- **Records for the exercise**
══════════

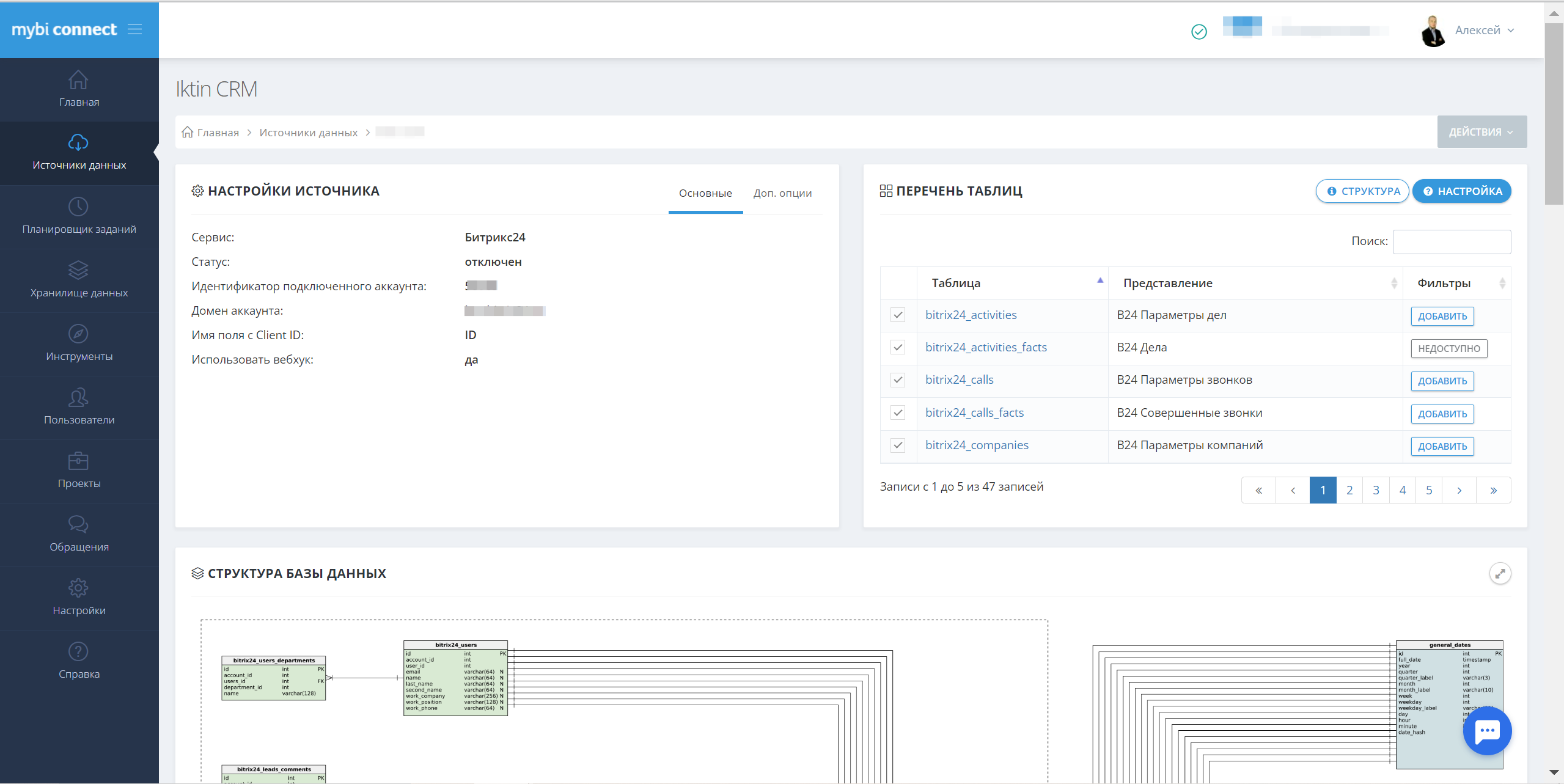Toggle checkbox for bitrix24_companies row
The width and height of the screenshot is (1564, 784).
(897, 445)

══════════

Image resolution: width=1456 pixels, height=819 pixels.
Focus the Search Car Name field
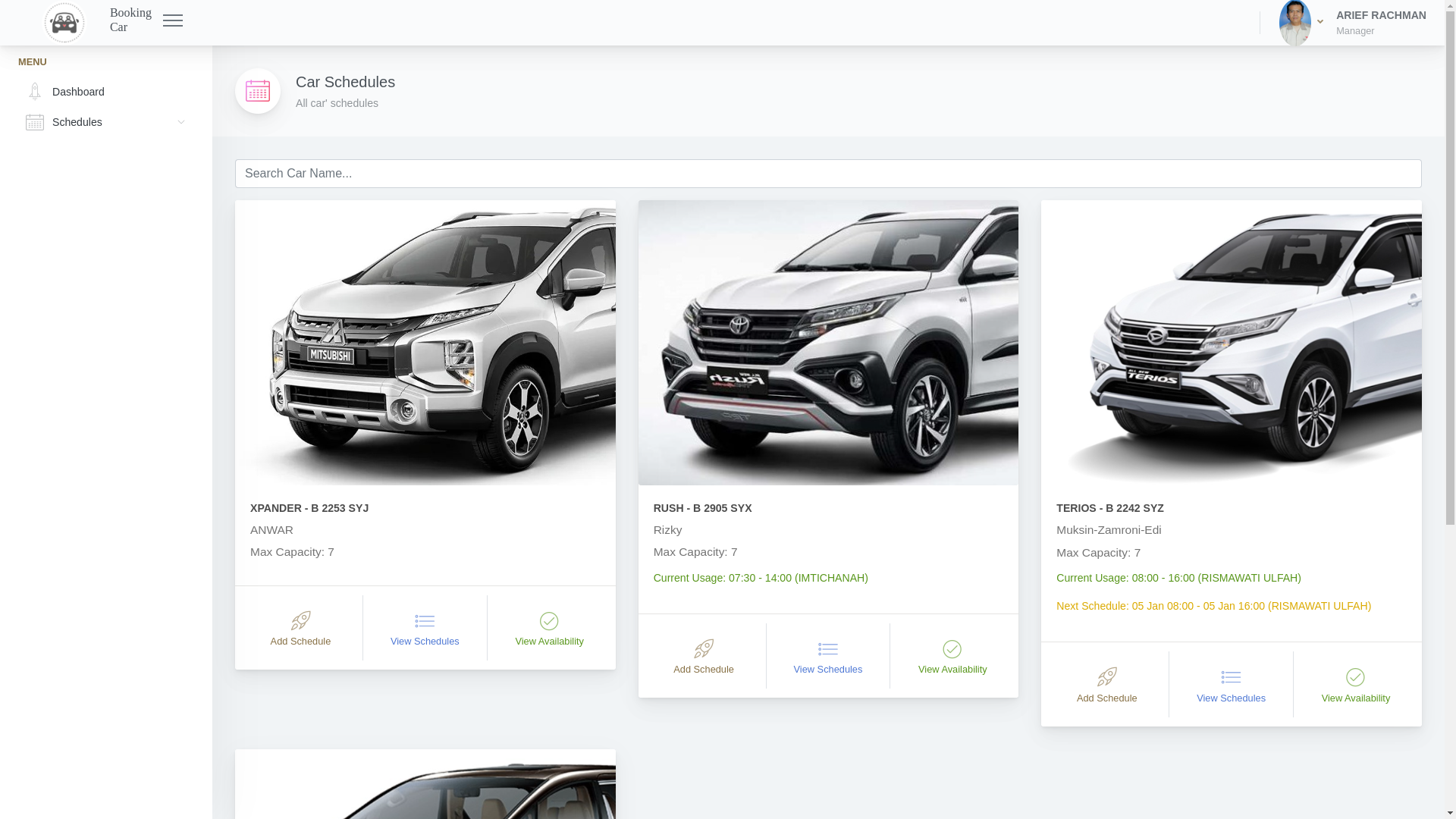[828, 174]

══════════

- **Your task**
Which lines of the listing above contain the string "height"? List each one in full.

- **Response to this task**
The width and height of the screenshot is (1564, 784).
Image resolution: width=1456 pixels, height=819 pixels.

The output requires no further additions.